You don’t have to know a lick of the language to understand the sadness cocooning the sound.
If you think there’s been a recent boon in Saharan centric African music over the last few years, your ears have been partially deceiving you. The region has always been filled with rock’n’roll rebels and genius artists. It’s just that U.K. and American musicians have started taking note. Damon Albarn seems to have a second home in Mali. The Black Keys worked with Hendrix disciple Bombino. And an entire gaggle of rockers (TV on the Radio, Dire Straits, Wilco) have jumped onto the Tinariwen bandwagon. But Tinariwen, unlike many springing into the American consciousness, have been playing since some of their current collaborators were in diapers. They are the excellent old guard of this region’s music.
Formed in the late ’70s by ringleader Ibrahim Ag Alhabib, Tinariwen drive a political stake into all of their music. Alhabib was a Malian exile when Tinariwen first started playing, and their music cried in horror at the political violence that engulfed Mali during the 1962 Tuareg rebellion. But this isn’t the slam down drinks and burn down the pub of The Sex Pistols, nor even the jadedness of The Clash. It’s something a bit harder to pin down, a mixture of longing, sorrow, weariness and, occasionally, hope.
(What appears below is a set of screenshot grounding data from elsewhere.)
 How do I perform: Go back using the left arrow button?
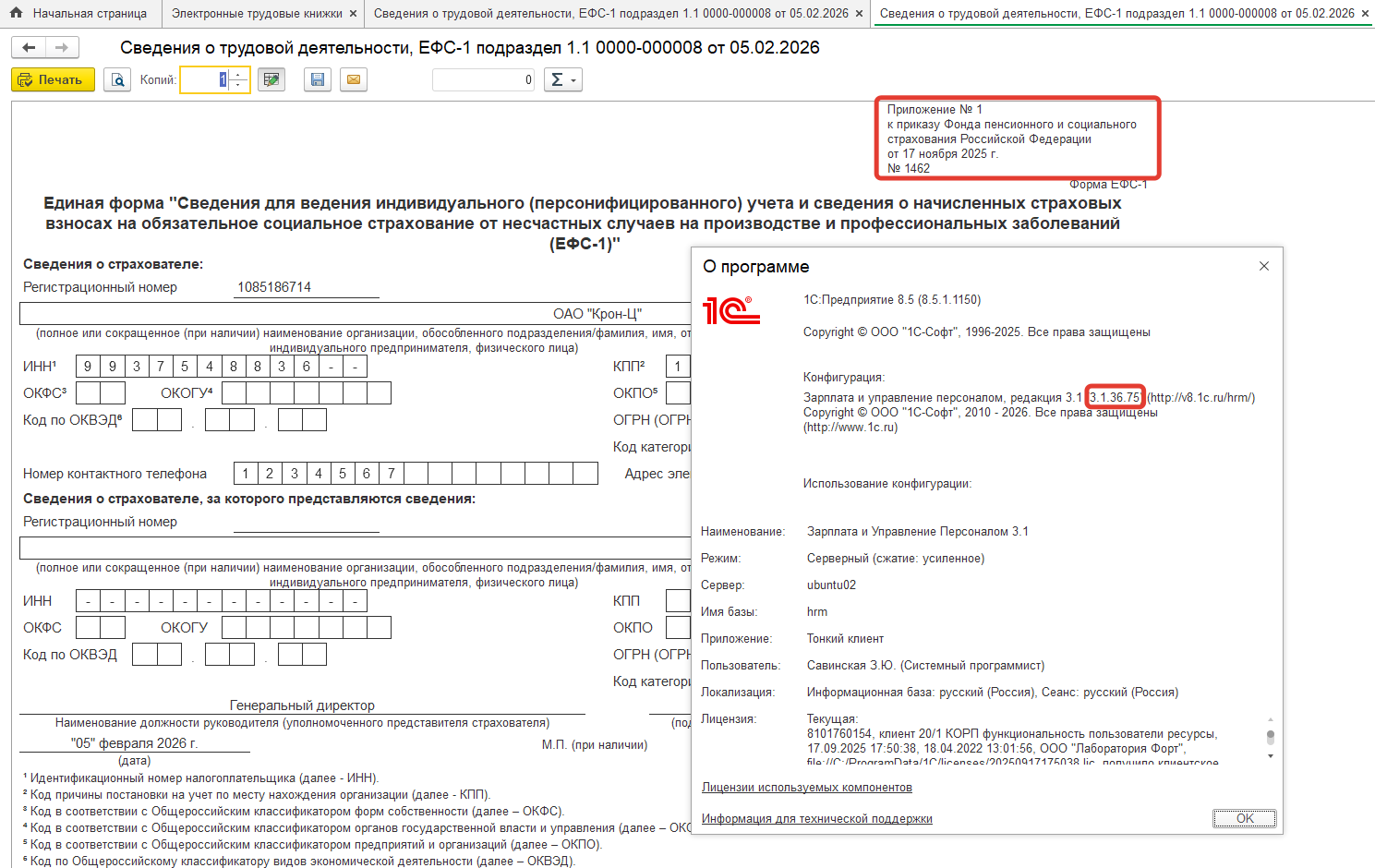coord(29,48)
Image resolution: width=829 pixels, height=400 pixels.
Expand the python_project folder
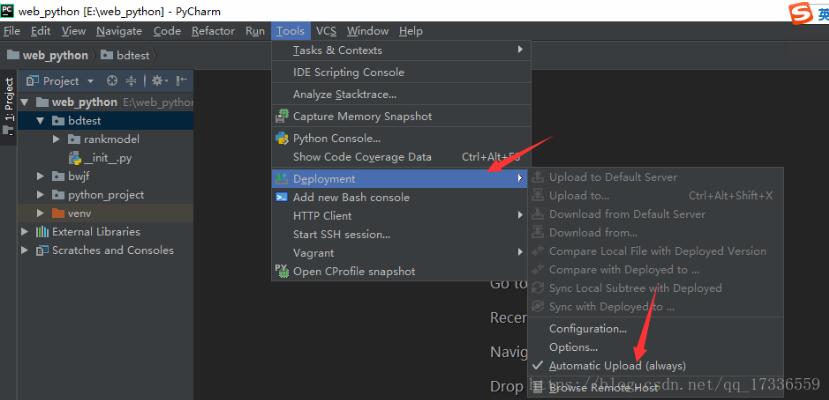click(41, 195)
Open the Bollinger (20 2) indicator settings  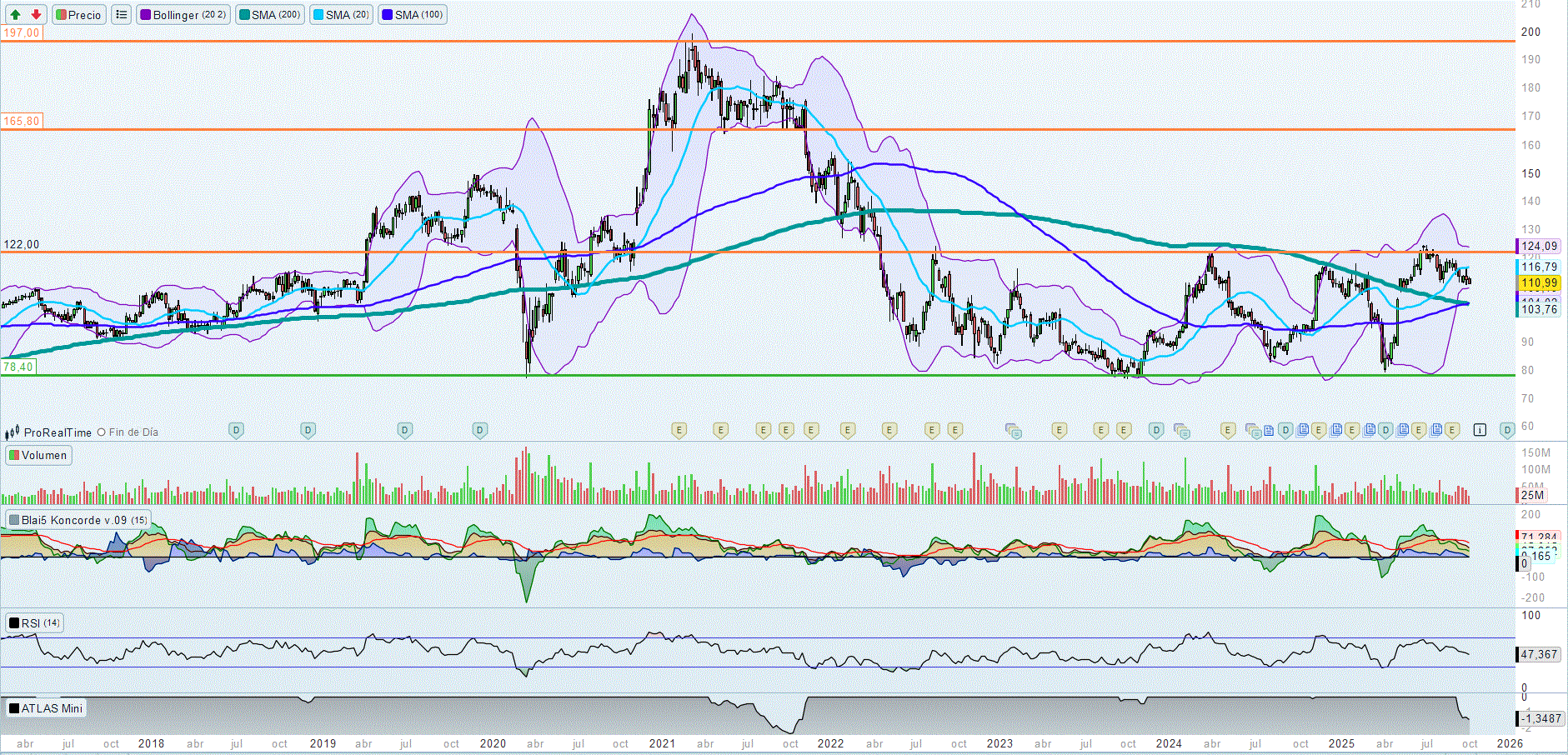183,15
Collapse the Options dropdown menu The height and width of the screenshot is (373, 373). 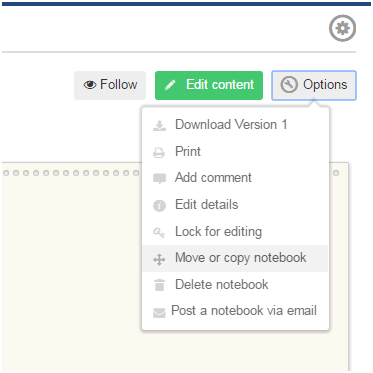(x=314, y=85)
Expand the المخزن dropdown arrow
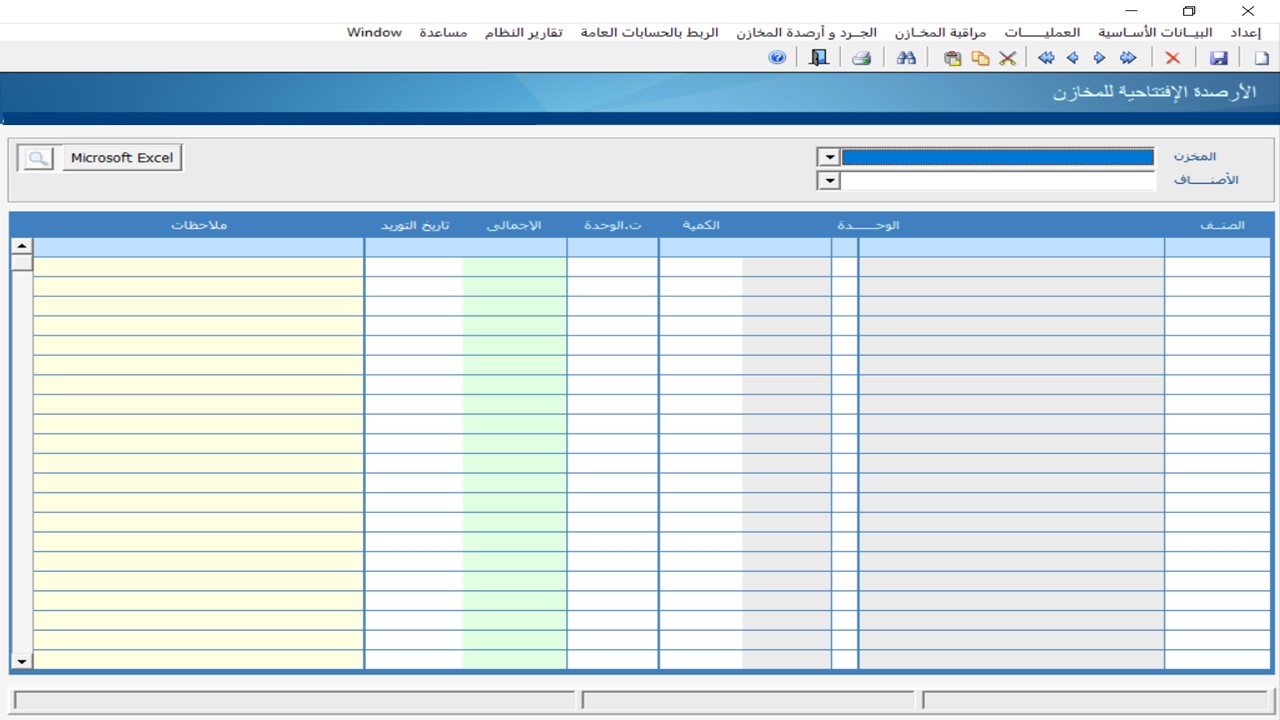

Tinariwen combine their region’s rebellious music, Tichumaren, with the soulful cries of American and British blues music. It’s music that can be danced to from time to time, but so much of the sound is imbued with a plaintive sense of melancholy. The opening guitar solo of “Ittus” comes directly after the pop-infused “Hayati,” itself filled with catchy melodies and call and response vocals. But “Ittus” brings that brief joy down with a lead weight. The guitars on here tend to use their lower registers, nearly tipping into bass territory. They don’t whine or scream, instead they plead and sigh. “Ittus” is only a gritty voice wavering in and out of view, a bass and that guitar, rising in volume only once before coming back down to earth. You don’t have to know a lick of the language to understand the sadness cocooning the sound.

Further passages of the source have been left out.